● **Task item**
Extract the data exactly, missing nothing.

● **Pixel coordinate grounding data**
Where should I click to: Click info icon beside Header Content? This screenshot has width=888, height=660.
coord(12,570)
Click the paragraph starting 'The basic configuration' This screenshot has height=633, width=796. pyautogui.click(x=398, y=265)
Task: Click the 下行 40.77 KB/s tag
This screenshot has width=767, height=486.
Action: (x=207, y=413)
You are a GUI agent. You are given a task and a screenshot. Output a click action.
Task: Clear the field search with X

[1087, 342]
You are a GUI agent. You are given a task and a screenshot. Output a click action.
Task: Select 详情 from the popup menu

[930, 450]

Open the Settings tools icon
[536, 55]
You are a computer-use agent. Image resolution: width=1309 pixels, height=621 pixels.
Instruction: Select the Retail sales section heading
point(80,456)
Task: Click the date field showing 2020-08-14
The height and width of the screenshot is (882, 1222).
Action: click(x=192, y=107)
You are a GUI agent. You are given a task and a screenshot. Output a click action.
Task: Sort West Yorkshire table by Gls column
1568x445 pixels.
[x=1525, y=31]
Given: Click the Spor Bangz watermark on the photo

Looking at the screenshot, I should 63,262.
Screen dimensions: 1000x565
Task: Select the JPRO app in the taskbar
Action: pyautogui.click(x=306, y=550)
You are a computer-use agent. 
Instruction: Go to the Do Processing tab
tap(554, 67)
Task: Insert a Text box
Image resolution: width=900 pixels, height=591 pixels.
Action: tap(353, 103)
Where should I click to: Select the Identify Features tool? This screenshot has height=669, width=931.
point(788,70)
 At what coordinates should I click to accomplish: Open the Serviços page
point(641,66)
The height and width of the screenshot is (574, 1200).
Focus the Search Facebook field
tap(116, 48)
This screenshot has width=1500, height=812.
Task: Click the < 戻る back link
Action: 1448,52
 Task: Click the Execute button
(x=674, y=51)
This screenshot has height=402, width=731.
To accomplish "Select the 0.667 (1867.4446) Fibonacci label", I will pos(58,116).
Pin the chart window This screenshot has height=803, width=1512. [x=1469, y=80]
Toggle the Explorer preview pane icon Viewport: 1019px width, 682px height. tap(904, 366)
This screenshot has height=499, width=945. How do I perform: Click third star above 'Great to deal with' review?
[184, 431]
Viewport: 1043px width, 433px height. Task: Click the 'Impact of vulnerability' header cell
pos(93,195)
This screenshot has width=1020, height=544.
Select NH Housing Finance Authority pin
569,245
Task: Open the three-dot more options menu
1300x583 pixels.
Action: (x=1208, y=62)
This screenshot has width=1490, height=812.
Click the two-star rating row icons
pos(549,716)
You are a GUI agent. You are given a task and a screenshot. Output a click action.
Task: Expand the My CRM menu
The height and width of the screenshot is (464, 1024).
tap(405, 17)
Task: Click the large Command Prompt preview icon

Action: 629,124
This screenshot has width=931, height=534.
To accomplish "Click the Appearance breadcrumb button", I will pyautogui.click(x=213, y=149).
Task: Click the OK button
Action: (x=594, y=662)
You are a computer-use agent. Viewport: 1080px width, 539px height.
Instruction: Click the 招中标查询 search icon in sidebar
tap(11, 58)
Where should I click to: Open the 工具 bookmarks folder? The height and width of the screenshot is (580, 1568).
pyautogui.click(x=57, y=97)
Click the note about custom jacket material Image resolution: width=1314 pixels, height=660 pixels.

● **Solution to the exercise**
Where should I click to: Click info icon beside Header Content? This screenshot has width=888, height=660.
coord(12,570)
Click the paragraph starting 'The basic configuration' This screenshot has height=633, width=796. pyautogui.click(x=398, y=265)
Task: Click the 下行 40.77 KB/s tag
This screenshot has width=767, height=486.
Action: (x=207, y=413)
You are a GUI agent. You are given a task and a screenshot. Output a click action.
Task: Clear the field search with X

[1087, 342]
You are a GUI agent. You are given a task and a screenshot. Output a click action.
Task: Select 详情 from the popup menu

[930, 450]

Open the Settings tools icon
[536, 55]
You are a computer-use agent. Image resolution: width=1309 pixels, height=621 pixels.
Instruction: Select the Retail sales section heading
point(80,456)
Task: Click the date field showing 2020-08-14
The height and width of the screenshot is (882, 1222).
Action: click(x=192, y=107)
You are a GUI agent. You are given a task and a screenshot. Output a click action.
Task: Sort West Yorkshire table by Gls column
1568x445 pixels.
[x=1525, y=31]
Given: Click the Spor Bangz watermark on the photo

Looking at the screenshot, I should 63,262.
Screen dimensions: 1000x565
Task: Select the JPRO app in the taskbar
Action: pyautogui.click(x=306, y=550)
You are a computer-use agent. 
Instruction: Go to the Do Processing tab
tap(554, 67)
Task: Insert a Text box
Image resolution: width=900 pixels, height=591 pixels.
Action: tap(353, 103)
Where should I click to: Select the Identify Features tool? This screenshot has height=669, width=931.
point(788,70)
 At what coordinates should I click to accomplish: Open the Serviços page
point(641,66)
The height and width of the screenshot is (574, 1200).
Focus the Search Facebook field
tap(116, 48)
This screenshot has width=1500, height=812.
Task: Click the < 戻る back link
Action: 1448,52
 Task: Click the Execute button
(x=674, y=51)
This screenshot has height=402, width=731.
To accomplish "Select the 0.667 (1867.4446) Fibonacci label", I will pos(58,116).
Pin the chart window This screenshot has height=803, width=1512. [x=1469, y=80]
Toggle the Explorer preview pane icon Viewport: 1019px width, 682px height. tap(904, 366)
This screenshot has height=499, width=945. How do I perform: Click third star above 'Great to deal with' review?
[184, 431]
Viewport: 1043px width, 433px height. Task: Click the 'Impact of vulnerability' header cell
pos(93,195)
This screenshot has width=1020, height=544.
Select NH Housing Finance Authority pin
569,245
Task: Open the three-dot more options menu
1300x583 pixels.
Action: (x=1208, y=62)
This screenshot has width=1490, height=812.
Click the two-star rating row icons
pos(549,716)
You are a GUI agent. You are given a task and a screenshot. Output a click action.
Task: Expand the My CRM menu
The height and width of the screenshot is (464, 1024).
tap(405, 17)
Task: Click the large Command Prompt preview icon

Action: 629,124
This screenshot has width=931, height=534.
To accomplish "Click the Appearance breadcrumb button", I will pyautogui.click(x=213, y=149).
Task: Click the OK button
Action: (x=594, y=662)
You are a computer-use agent. Viewport: 1080px width, 539px height.
Instruction: Click the 招中标查询 search icon in sidebar
tap(11, 58)
Where should I click to: Open the 工具 bookmarks folder? The height and width of the screenshot is (580, 1568).
pyautogui.click(x=57, y=97)
Click the note about custom jacket material Image resolution: width=1314 pixels, height=660 pixels.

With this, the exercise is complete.